L' autre point de vue est celui d'un militaire japonais envoyé en mission dans ce recoin de la Chine. Il est la quintessence de l'esprit militaire, dévoué corps et âme à son pays, à sa mission, idéaliste.. et pourtant quelque part, bien que se sentant supérieur, est fasciné par ce pays qu'il apprécie et dont il connait la langue, et rejette tout en même temps. Lorsque son chef décide d'utiliser ses compétence en chinois pour lui demander d'espionner les joueurs de go pour tenter de détecter parmi eux d'éventuels rebelles, il saute sur l'occasion pour échapper lui aussi à sa morne vie de caserne et se plonge dans le jeu.
Le roman est court, à peine plus de 300 pages, et compte pourtant 92 chapitres. J'ai beaucoup aimé la construction qui reprend celle d'une partie de Go (ou de tout autre jeu ou deux adversaires jouent à tour de rôle). chaque chapitre fait avancer l'histoire de l'un des deux personnages, qui se rencontrent et commence leur partie de go très tard, quasiment à la moitié du récit. Par la suite, le décalage est souvent assez savoureux ( même si ça n'est pas un roman drôle, loin de là, on n'élude rien de la guerre, des tortures et de l'occupation) entre ce qui se passe réellement du côté de la chinoise et ce que le militaire suppose: elle a l'air déprimée, elle est jeune, elle a doit avoir des problèmes en classe ou s'être disputée avec quelqu'un de sa famille.
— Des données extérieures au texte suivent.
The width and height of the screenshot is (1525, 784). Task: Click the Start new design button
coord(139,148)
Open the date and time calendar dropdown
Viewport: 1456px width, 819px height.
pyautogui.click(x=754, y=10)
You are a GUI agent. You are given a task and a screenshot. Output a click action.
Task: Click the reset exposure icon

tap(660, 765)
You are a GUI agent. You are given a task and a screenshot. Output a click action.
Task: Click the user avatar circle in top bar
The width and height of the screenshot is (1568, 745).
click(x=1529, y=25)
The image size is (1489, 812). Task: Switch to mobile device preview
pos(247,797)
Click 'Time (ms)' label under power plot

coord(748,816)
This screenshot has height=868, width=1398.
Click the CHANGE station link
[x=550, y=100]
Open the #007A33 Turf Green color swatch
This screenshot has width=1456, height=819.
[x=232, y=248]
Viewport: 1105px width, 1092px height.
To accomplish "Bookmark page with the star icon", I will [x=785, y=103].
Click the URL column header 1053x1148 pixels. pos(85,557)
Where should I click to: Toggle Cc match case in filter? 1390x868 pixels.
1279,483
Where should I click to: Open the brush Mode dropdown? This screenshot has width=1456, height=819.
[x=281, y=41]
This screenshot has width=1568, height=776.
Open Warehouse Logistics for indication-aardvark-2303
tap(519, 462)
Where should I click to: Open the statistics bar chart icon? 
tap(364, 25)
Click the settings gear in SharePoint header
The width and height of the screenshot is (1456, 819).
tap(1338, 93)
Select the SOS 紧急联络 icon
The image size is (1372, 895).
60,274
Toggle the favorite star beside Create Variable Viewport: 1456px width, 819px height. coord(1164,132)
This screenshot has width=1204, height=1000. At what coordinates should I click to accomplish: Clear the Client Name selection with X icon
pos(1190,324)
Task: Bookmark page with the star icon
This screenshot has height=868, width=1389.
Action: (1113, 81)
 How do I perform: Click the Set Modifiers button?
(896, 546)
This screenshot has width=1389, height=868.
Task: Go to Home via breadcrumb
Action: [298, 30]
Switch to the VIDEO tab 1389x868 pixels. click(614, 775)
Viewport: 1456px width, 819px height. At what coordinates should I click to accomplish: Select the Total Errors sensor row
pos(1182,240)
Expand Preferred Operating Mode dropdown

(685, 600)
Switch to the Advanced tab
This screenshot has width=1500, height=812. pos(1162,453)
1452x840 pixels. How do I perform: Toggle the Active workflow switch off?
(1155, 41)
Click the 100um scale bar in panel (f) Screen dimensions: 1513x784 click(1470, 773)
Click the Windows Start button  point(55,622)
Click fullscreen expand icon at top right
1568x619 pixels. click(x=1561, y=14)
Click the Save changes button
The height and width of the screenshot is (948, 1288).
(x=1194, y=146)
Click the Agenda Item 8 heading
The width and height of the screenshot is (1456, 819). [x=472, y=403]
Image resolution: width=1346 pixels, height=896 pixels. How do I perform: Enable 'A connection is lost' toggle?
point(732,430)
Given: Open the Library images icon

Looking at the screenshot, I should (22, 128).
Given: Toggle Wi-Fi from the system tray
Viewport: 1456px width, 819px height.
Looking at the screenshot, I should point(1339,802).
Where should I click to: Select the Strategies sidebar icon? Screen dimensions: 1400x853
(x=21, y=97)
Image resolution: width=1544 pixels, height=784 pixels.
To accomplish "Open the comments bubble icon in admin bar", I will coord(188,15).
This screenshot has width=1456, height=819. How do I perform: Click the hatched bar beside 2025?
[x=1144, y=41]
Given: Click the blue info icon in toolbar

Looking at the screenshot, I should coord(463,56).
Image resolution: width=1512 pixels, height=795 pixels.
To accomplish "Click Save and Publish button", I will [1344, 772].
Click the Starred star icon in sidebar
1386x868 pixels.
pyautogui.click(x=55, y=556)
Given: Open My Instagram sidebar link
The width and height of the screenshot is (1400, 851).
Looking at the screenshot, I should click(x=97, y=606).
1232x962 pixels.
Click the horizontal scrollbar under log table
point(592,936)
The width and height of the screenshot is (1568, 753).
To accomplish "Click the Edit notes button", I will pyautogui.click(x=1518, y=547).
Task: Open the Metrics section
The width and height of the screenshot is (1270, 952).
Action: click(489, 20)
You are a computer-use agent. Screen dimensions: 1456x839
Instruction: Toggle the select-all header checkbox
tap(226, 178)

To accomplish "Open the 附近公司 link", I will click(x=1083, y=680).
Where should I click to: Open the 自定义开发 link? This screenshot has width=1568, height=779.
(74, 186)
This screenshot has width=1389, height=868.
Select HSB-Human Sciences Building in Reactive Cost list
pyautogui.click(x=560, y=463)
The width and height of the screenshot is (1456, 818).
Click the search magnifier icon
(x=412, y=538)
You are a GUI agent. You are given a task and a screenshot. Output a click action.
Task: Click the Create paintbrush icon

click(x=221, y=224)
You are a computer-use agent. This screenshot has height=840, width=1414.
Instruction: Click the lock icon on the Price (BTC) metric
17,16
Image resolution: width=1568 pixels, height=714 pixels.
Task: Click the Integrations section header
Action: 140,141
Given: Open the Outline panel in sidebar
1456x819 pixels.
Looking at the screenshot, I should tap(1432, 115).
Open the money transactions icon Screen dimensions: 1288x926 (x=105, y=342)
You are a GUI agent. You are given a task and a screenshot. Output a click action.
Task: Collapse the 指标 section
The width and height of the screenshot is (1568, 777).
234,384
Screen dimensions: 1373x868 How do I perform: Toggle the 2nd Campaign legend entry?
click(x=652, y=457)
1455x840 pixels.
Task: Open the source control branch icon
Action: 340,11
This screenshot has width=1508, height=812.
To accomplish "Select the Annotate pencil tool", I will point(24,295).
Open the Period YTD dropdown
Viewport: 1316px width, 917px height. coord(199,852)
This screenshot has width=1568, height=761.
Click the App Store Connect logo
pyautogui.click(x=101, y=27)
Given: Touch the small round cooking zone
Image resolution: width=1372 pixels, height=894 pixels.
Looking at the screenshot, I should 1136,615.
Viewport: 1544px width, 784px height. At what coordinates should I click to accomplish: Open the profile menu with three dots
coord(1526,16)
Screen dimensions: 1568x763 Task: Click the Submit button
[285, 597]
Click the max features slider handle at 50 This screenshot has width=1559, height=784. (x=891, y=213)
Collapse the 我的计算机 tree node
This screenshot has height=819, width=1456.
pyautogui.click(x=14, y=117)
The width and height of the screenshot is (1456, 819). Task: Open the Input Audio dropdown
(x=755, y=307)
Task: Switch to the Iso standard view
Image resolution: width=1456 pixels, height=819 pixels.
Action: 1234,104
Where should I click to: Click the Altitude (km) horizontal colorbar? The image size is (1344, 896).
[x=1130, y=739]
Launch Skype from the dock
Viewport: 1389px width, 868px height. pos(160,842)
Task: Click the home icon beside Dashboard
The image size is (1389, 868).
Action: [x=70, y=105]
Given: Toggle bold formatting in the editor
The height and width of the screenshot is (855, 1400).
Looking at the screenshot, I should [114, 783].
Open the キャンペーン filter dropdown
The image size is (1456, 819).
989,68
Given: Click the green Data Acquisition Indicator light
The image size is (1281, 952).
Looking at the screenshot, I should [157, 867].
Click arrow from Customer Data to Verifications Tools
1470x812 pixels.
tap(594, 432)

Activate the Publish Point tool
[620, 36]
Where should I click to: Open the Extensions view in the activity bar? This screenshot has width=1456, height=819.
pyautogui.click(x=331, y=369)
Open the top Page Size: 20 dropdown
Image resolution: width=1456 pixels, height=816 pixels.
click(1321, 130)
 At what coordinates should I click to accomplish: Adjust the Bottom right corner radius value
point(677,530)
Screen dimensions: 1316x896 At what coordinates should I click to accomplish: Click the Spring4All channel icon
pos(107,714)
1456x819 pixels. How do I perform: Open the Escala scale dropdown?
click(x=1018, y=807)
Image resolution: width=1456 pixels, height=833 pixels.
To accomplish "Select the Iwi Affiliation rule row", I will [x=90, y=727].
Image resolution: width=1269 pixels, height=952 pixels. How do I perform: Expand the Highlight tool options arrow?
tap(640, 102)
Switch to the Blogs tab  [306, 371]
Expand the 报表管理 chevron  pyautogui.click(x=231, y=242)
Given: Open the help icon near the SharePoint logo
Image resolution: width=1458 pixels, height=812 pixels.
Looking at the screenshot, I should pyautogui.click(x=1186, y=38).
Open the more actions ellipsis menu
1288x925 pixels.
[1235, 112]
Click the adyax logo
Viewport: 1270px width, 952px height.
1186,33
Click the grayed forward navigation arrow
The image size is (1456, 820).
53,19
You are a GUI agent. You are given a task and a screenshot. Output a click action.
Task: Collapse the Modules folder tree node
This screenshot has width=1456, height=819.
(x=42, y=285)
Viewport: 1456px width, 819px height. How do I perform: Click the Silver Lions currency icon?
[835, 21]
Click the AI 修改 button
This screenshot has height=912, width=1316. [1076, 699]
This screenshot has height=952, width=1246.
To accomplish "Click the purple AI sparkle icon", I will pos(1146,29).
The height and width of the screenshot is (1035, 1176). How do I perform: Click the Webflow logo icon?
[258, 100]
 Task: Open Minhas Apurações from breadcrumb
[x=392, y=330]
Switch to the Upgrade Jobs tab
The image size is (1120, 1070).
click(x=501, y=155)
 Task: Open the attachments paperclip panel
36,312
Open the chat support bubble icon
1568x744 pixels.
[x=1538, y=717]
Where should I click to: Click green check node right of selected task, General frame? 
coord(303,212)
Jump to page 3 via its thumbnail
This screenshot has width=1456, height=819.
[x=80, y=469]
Alors que le lecteur sait déjà que la raison de son air abattu est que plusieurs des ses amis ont été arrêtés et sont " questionnés par l'armée " et qu'elle est terrifiée à l'idée d'être arrêtée à son tour. En ce sens, le militaire, englué dans sa conception ultra rigide ce ce que sont et doivent être les choses, est bien moins dégourdi que la lycéenne.
Bonne relecture, des thèmes pas faciles d'accès, mais l'auteur glisse quelques notes de bas de pages sur les références historiques, un traitement original , ce qui compense des personnages assez peu sympathiques ( tant les deux héros que ceux qui tournent autour d'eux,qui manquent parfois de traitement pour qu'on s'intéresse à eux. Si le cas de Huong, la lycéenne que sa famille de campagnards espère marier à un notable local est intéressant, Min et Jing les étudiants rouges, le cousin Lu, ainsi que la soeur de l'héroïne sont un peu trop survolés à mon goût. Idem avec Mademoiselle Lumière, la geiko, du côté japonais)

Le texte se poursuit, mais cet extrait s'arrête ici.